Exercise data:
▬▬▬

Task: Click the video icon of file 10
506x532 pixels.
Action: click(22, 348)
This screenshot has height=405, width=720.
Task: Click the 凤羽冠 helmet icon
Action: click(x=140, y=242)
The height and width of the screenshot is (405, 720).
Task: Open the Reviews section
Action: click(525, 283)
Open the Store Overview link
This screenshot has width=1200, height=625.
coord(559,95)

▬▬▬

What you will do:
Repeat all the material above, matching every character.

Exercise answer:
Task: Click the video icon of file 10
506x532 pixels.
Action: click(22, 348)
This screenshot has height=405, width=720.
Task: Click the 凤羽冠 helmet icon
Action: click(x=140, y=242)
The height and width of the screenshot is (405, 720).
Task: Open the Reviews section
Action: click(525, 283)
Open the Store Overview link
This screenshot has width=1200, height=625.
coord(559,95)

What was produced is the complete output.